Historisch

Interaktive Karte: So viele Ausländer lebten 1850 im Aargau – eine Gemeinde sticht heraus

Der Kanton Aargau ist bevölkerungsmässig durchmischt. In der Vergangenheit sah dies teilweise anders aus.

Der Kanton Aargau ist bevölkerungsmässig durchmischt. In der Vergangenheit sah dies teilweise anders aus.

In den aktuellen Erhebungen hat seit einigen Jahren meist Spreitenbach den höchsten Ausländeranteil, momentan knapp über 50%. Im Jahr 1850 wohnten in der Gemeinde gerade mal zwei Ausländer. Dafür sticht eine andere Gemeinde ins Auge.

In der ersten Volkszählung von 1850 wurden in der Schweiz gerade mal 3,0% Ausländerinnen und Ausländer gezählt. Zehn Jahre später waren es 4,6%.

Auf der Aargau-Karte von 1850 sind noch etliche Gemeinden weiss. Will heissen: Bei der Bevölkerungszählung war kein einziger Ausländer an diesem Ort wohnhaft. Etwas blauer färben sich die Gemeinden entlang der Grenze zu Deutschland. So waren in Stein, Mumpf, Laufenburg und Zurzach zwischen 5,5 und 7,1 Prozent Ausländer sesshaft.

Rheinfelden hatte bei dieser Erhebung gar einen ähnlich hohen Ausländeranteil wie heute: Mit 21,2 Prozent sticht die Gemeinde in der sonst blassen Karte regelrecht ins Auge. Von 1910 Einwohnern waren "nur" 1505 Schweizer. 

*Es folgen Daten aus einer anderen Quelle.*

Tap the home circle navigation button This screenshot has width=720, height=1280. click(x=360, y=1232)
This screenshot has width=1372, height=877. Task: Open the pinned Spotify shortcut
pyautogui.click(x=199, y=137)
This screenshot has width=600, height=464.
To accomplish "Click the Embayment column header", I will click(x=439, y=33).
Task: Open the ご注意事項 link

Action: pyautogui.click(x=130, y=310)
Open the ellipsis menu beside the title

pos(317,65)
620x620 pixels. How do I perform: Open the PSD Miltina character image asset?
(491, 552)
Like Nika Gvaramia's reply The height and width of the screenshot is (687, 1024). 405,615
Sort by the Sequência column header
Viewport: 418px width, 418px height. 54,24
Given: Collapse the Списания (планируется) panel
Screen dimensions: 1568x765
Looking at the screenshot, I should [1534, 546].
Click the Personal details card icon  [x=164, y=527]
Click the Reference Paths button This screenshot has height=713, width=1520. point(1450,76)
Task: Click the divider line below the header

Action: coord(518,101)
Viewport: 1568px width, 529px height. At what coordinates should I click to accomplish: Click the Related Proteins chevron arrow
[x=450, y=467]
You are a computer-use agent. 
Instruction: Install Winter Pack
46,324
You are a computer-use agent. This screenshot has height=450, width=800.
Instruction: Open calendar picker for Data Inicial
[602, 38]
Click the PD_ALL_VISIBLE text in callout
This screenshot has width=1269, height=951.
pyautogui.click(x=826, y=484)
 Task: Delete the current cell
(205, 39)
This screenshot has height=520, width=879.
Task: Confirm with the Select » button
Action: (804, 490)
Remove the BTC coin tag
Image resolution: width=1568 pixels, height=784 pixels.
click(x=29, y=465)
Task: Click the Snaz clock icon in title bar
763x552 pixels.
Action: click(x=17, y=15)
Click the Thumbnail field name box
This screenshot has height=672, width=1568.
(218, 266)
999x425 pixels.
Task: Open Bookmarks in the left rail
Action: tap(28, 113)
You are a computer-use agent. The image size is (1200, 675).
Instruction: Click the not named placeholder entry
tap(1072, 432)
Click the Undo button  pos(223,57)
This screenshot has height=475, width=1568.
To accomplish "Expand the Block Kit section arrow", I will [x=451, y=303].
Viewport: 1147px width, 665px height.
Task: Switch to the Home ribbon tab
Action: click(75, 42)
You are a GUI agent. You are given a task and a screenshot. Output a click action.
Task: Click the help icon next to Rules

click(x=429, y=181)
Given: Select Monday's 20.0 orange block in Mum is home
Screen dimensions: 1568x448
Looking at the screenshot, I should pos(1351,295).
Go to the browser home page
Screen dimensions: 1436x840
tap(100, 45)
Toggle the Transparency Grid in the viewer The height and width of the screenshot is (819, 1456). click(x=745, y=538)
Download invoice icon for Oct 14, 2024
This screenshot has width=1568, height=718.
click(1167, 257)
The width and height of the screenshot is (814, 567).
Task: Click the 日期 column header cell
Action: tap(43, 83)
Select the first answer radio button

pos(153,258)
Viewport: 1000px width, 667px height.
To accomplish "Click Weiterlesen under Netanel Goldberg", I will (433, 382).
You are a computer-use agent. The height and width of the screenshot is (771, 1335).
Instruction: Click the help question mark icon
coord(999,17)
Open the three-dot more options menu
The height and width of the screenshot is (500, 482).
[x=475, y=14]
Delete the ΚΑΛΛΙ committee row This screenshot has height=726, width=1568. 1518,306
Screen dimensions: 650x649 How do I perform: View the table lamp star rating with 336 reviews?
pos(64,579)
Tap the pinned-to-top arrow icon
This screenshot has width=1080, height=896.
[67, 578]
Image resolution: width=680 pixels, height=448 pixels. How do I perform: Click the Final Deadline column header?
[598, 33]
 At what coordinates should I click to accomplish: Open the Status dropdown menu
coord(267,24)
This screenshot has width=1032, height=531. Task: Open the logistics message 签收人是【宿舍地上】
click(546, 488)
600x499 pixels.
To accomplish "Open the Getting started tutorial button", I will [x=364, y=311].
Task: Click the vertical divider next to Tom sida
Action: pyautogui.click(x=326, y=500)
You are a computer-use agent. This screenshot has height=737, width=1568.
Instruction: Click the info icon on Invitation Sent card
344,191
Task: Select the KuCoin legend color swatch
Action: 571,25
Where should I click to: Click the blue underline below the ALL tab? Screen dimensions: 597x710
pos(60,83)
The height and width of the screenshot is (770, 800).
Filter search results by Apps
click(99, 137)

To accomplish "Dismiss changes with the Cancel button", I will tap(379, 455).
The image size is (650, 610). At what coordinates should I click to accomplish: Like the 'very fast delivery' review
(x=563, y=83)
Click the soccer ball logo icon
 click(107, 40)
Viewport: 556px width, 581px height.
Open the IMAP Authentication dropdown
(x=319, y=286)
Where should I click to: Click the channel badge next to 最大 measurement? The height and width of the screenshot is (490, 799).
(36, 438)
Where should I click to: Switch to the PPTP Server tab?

Als Grund für den hohen Ausländeranteil in Rheinfelden kommen verschiedene Faktoren infrage. Zum einen die Bierfabrik: 1799 wurde die Brauerei Salmen gegründet, geschlossen wurde sie 2002 (die Brauerei Feldschlösschen wurde erst 1876 gegründet).

Aber auch sonst lockte die florierende Wirtschaft ausländische Arbeitskräfte an: Ab 1844 förderte die Saline Rheinfelden (1942 stillgelegt) und seit 1848 die Saline Riburg Salzsole zur Weiterverarbeitung. Seit 1846 wird Sole zu Heilzwecken genutzt, und Rheinfelden entwickelte sich zum Solbadkurort. 

1950: Konzentration auf die Städte

Bei der Volkszählung hundert Jahre später gab es nur noch wenige Aargauer Gemeinden, in der gar keine Ausländer lebten. Es waren dies Habsburg, Elfingen, Wislikofen und Böbikon. In Rheinfelden sank der Ausländeranteil auf etwas mehr als 8 Prozent. Die höchsten Ausländeranteile verzeichnen Schinznach Bad und Baden mit gut 11 Prozent.

Auch die Karte von 2015 zeigt wenig überraschend einen höheren Ausländeranteil für die Regionen in Grenznähe und die Städte. 

Die aktuellsten Zahlen stammen aus dem Jahr 2018 (allerdings ist bei dieser Karte die Skala anders gewählt). Den kantonsweit höchsten Ausländeranteil hat Spreitenbach mit 50,30 Prozent, gefolgt von Neuenhof (48,73 Prozent) und Birr (44,04 Prozent). Wiliberg hat einen Ausländeranteil von 3,01 Prozent und somit 47,29 Prozentpunkte weniger Ausländer als Spreitenbach.